Die Torjägerkrone sicherte sich Wetzlars Philipp Weber mit 224 und fünf Toren mehr als der weder verwandte noch verschwägerte Österreicher Robert Weber vom SC Magdeburg. Philipp Weber kehrt nach Leipzig zurück, wo er im vergangenen Sommer von Trainer Christian Prokop verabschiedet worden war. Nun begrüßt ihn in Leipzig Coach André Haber, der am 1. Januar 2018 aber schon wieder Platz für den derzeitigen Frauenbundestrainer Michael Biegler machen wird. Unter Trainer Prokop wiederum spielt Weber am kommenden Sonntag, wenn die Nationalmannschaft in der EM-Qualifikation in Bremen die Schweiz empfängt.

Nettelstedt zurück: Entscheidungen der Bundesligasaison 2017

Meister: Rhein Neckar Löwen

Europäische Wettbewerbe: RN Löwen, SG Flensburg-Handewitt, THW Kiel (Champions League); Füchse Berlin (EHF Cup)

Absteiger: HSC Coburg 2000, HBW Balingen-Weilstetten, Bergischer HC.

Aufsteiger: TuS Nettelstedt-Lübbecke, TV 05/07 Hüttenberg, TSG Ludwigshafen-Friesenheim

In Flensburg verabschiedet sich trotz der Favoritenrolle zu Saisonbeginn ohne jeglichen Titel der schwedische Trainer Ljubomir Vranjes nach elf Jahren zum Topklub Veszprem nach Ungarn, wo er nebenher auch das Nationalteam trainiert.
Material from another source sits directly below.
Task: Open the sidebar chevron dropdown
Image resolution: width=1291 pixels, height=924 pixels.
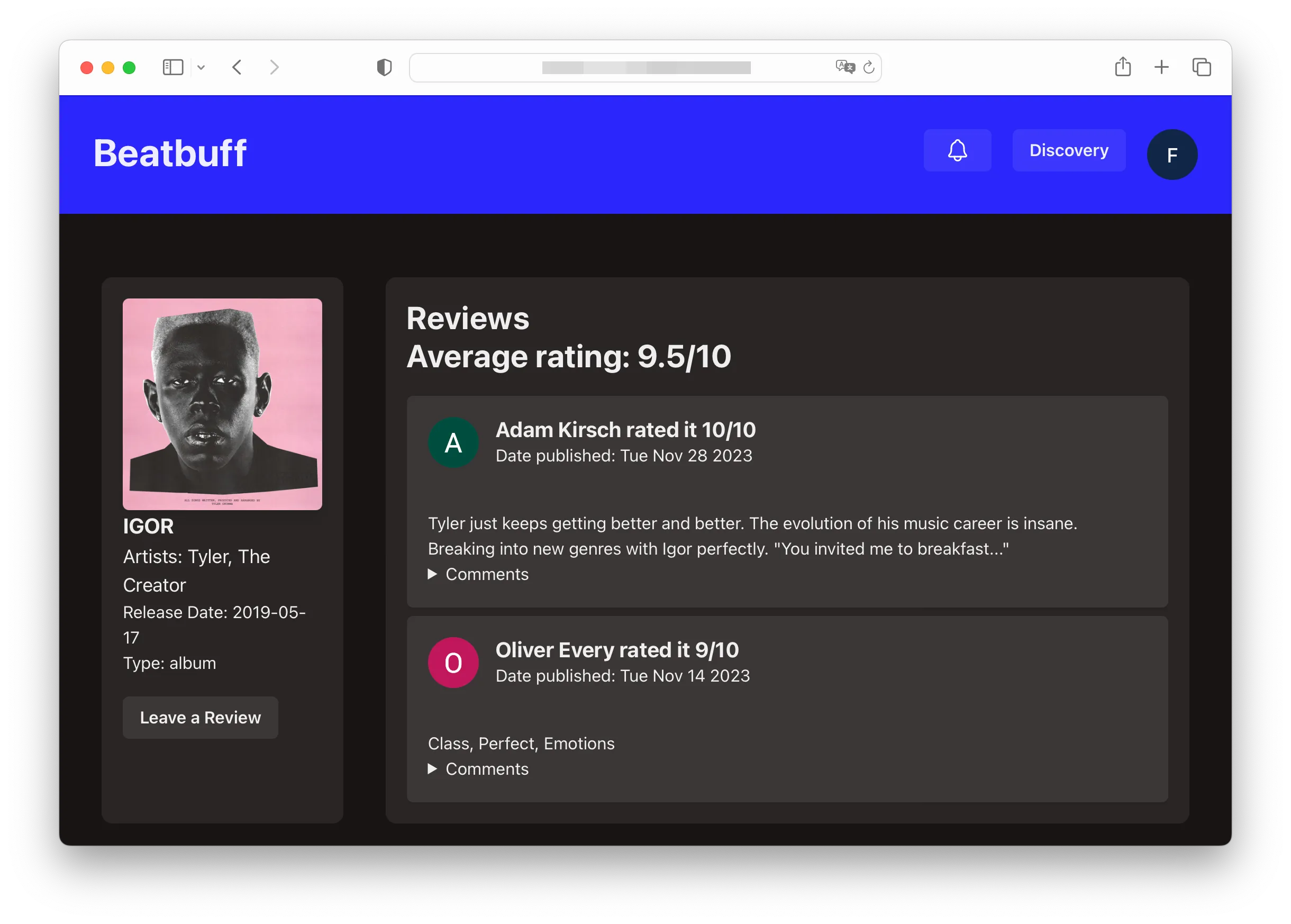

In Flensburg wird sein Assistent Maik Machulla neuer Chef und moderiert vom Spätsommer an den wohl neuerlichen Titelkampf gegen die Rhein Neckar Löwen und Kiel. Diese drei Klubs werden auch wieder in jener Champions League antreten, in der diesmal kein einziger deutscher Klub das Final-Four-Turnier erreicht hatte.

Mit dem TuS Nettelstedt-Lübbecke, der TV Hüttenberg und der TSG Ludwigshafen-Friesenheim kehren aus der zweiten Liga drei Klubs mit Bundesliga-Erfahrung zurück. Ihre Chancen auf den Klassenerhalt werden durch die Reduktion auf zwei Absteiger zwar erhöht, bleiben rein statistisch aber schlecht. Von allen Bundesliga-Aufsteigern in den vergangenen zehn Spielzeiten stiegen 17 nach nur einem Jahr schon wieder ab.